Simply put, while the Yankees were trying to beat the Rays at Tropicana Field, getting a victory in game No. 162 was not as important to them as having a rested relief staff for Game 1 of the American League Division Series.

"I was trying to win the game," Girardi said. "I had three left-handers, [Aaron Laffey, Boone Logan and Raul Valdes]. They had a number of left-handers together, and it worked very well until the eighth inning. That's when it seemed to unravel."

A six-run eighth inning set up Dan Johnson's game-tying home run in the ninth inning, and Evan Longoria took Scott Proctor deep in the 12th inning to lock up the AL Wild Card for the Rays, eight minutes after the Red Sox were stunned by the Orioles in Baltimore.

Girardi held firm in making sure that Rafael Soriano, David Robertson and Mariano Rivera would be idle observers to a memorable night, eyeing Thursday as the only off-day before the ALDS.

"You may ask them to go multiple innings at any point in these first two days, [and] you would be pitching them three out of four days if they get in both games," Girardi said. "That's not something I can jeopardize. My first responsibility is to our team.

"We did everything we could to win that game. It wasn't like I stuck a rookie in there and just left him in there for seven innings. [Dellin Betances] got through the two innings, and then I went to work mixing and matching the rest of the game."

Jeter can relate to Red Sox's position

NEW YORK -- The 2011 Red Sox were billed as the cream of the American League East and will be remembered for the worst September collapse in the history of the game.

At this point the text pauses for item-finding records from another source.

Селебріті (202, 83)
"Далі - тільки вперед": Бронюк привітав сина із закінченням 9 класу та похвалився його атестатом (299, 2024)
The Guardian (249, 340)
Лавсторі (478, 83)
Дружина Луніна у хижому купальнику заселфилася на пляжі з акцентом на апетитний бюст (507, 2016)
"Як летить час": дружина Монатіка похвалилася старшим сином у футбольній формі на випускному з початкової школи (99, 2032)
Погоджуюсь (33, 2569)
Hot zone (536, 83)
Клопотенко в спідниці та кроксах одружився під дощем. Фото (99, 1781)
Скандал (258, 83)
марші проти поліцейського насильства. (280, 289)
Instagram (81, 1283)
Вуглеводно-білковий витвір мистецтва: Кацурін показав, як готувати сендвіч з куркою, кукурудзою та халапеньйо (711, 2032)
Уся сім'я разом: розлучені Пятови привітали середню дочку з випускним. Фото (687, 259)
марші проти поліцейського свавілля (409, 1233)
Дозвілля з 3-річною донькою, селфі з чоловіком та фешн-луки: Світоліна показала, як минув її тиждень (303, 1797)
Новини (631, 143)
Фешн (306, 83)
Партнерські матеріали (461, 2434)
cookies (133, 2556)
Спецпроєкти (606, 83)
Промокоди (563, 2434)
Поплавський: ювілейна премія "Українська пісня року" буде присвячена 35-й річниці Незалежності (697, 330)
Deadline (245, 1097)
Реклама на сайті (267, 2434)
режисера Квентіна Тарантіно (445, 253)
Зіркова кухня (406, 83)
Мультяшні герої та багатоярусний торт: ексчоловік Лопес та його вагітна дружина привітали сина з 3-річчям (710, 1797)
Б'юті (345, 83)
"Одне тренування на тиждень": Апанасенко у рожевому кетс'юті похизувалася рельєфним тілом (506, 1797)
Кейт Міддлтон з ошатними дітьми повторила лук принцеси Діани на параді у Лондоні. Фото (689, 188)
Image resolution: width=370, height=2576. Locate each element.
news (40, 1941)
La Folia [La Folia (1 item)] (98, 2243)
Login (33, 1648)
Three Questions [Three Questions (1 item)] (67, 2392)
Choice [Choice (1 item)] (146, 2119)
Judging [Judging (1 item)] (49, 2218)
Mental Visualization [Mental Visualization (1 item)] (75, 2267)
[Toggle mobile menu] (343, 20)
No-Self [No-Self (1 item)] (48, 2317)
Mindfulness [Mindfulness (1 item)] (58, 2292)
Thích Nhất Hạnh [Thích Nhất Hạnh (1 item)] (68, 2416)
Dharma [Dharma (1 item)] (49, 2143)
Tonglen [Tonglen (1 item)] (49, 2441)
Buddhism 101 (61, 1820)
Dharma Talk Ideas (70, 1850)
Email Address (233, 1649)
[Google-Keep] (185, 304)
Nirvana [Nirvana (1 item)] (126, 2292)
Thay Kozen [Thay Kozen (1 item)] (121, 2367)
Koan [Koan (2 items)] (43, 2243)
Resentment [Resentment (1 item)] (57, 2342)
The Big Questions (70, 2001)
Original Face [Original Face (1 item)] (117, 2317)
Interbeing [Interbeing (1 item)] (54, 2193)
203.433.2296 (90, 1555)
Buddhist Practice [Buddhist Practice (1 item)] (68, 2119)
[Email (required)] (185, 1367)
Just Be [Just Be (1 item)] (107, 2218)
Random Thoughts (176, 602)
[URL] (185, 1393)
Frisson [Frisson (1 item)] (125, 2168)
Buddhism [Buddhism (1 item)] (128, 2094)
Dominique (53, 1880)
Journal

Derek Jeter took it all in on a television set at Tropicana Field late on Wednesday night, then watched from the visitors' dugout as the Rays secured the AL Wild Card.

Jeter's initial response was: Just when you think you've seen it all ...

"Anything can happen," Jeter said. "We were beating Boston three games to nothing in the [2004] playoffs and lost to them, and everyone said it'd never happened before, it was the biggest collapse in history. That's why you play the games.

"That's why you can't sit down and map stuff out on paper and put numbers down into the computer to figure out what's going to happen. You play the games."

While Jeter didn't go as far to say he felt sympathetic to the Red Sox's plight, he understood their position to some extent.

"I've been on teams similar to what Boston was, and sometimes getting into the playoffs the last month of the season is the most difficult thing to do," Jeter said. "It's not as easy as people may think it is."

Bombers bits

• Yankees catcher Jesus Montero has a bruise on the ring and pinky fingers of his throwing (right) hand, but he should be fine to play in the American League Division Series, if needed. If he appears, Montero will become the youngest Yankee to see playoff action since 19-year-old Tommy Carroll in 1955 against the Dodgers.

• Third baseman Brandon Laird (Triple-A Scranton/Wilkes-Barre) and left fielder Austin Krum (Double-A Trenton, Triple-A) have been honored with Minor League Baseball Gold Glove Awards by Rawlings. One award is presented for each position spanning all of the Minor League levels.

• The Yankees have swept each of their last two ALDS matchups, both against the Twins, and their six-game ALDS winning streak is tied for the longest in history. New York finished the regular season by winning 12 of 15 at Yankee Stadium.